I decided to write this down since I would have been happy to have something like this, so enjoy :)
To convert the model, you need to load the weights with the desired data types/quantization settings
and save them again. This process will produce SafeTensor files along with some configuration files.
All missing files can be copied from the original model repository—you only need to remove the file path in config.json.
The applied quantization strategy can also be seen in config.json (quantization_config)
from transformers import AutoModelForCausalLM, BitsAndBytesConfig
import torch
# Can also be a local path if you have already cloned the hugginface repo
MODEL_PATH = "allenai/Molmo-7B-D-0924"
YOUR_OUTPUT_PATH = "enter_local_model_output_path"
DEFAULT_DTYPE = torch.float16
nf4_config = BitsAndBytesConfig(
load_in_4bit=True,
bnb_4bit_quant_type="nf4",
bnb_4bit_compute_dtype=DEFAULT_DTYPE,
llm_int8_skip_modules=[
# Module names can also be relative like "ff_norm" which would apply to all such layers
"model.vision_backbone", "model.transformer.ff_out", "model.transformer.ln_f"
]
)
# load the model
model = AutoModelForCausalLM.from_pretrained(
MODEL_PATH,
trust_remote_code=True,
device_map='auto',
torch_dtype=DEFAULT_DTYPE,
quantization_config=nf4_config,
)
# Save model
model.save_pretrained(
save_directory=YOUR_OUTPUT_PATH,
safe_serialization=True,
# Set a maximum shard size if you don't like the default
max_shard_size="4GB"
)
Details
Inspired by observations from SeanScripts/Molmo-72B-0924-nf4, I experimented with keeping certain modules in FP16, particularly the vision_backbone.

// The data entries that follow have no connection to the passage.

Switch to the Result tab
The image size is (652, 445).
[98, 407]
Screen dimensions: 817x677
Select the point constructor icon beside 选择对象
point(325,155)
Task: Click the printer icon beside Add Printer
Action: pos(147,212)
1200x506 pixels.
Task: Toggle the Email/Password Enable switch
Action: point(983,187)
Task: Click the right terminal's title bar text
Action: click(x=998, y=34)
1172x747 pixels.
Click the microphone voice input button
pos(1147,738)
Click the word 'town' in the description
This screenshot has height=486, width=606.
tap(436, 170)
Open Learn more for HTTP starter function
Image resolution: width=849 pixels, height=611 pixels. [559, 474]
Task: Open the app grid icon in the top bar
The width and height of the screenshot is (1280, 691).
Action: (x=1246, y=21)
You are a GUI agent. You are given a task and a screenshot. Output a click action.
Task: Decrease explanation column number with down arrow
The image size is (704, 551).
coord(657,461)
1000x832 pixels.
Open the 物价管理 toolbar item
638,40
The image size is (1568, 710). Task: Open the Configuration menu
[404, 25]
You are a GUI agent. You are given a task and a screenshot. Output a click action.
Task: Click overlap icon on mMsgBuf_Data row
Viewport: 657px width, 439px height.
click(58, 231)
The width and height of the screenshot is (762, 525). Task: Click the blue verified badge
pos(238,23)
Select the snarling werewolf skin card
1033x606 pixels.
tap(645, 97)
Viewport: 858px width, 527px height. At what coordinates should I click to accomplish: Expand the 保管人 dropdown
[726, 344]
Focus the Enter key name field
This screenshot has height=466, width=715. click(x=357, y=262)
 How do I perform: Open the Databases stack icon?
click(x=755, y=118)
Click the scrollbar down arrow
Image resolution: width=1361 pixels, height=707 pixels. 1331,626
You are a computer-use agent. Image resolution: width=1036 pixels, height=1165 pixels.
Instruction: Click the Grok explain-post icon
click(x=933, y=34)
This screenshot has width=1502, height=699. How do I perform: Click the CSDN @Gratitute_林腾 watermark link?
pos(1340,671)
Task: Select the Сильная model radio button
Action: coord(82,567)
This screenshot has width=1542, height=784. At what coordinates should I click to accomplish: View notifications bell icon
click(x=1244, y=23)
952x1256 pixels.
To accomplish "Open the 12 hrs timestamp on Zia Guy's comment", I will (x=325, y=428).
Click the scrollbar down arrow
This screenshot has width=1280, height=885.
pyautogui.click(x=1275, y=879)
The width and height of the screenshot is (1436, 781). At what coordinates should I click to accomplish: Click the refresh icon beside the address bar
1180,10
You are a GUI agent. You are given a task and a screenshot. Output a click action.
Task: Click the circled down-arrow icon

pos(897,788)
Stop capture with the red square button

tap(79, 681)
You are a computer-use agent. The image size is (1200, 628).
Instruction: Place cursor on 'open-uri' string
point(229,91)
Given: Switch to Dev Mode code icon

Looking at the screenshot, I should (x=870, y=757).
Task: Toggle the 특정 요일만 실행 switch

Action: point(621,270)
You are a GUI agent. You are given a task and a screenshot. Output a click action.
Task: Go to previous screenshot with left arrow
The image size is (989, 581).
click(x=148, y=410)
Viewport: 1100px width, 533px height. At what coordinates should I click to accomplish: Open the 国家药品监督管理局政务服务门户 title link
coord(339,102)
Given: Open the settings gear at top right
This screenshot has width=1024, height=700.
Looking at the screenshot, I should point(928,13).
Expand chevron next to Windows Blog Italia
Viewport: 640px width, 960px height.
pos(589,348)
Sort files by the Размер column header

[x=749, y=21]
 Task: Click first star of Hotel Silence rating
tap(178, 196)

The vision backbone has relatively few parameters but deteriorates significantly in NF4. Additionally, I found that the transformer output layers are crucial, whereas other layer normalization layers within the transformer stack had no significant impact.
Layers can be easily inspected in model.safetensors.index.json or analyzed in more detail in modeling_molmo.py.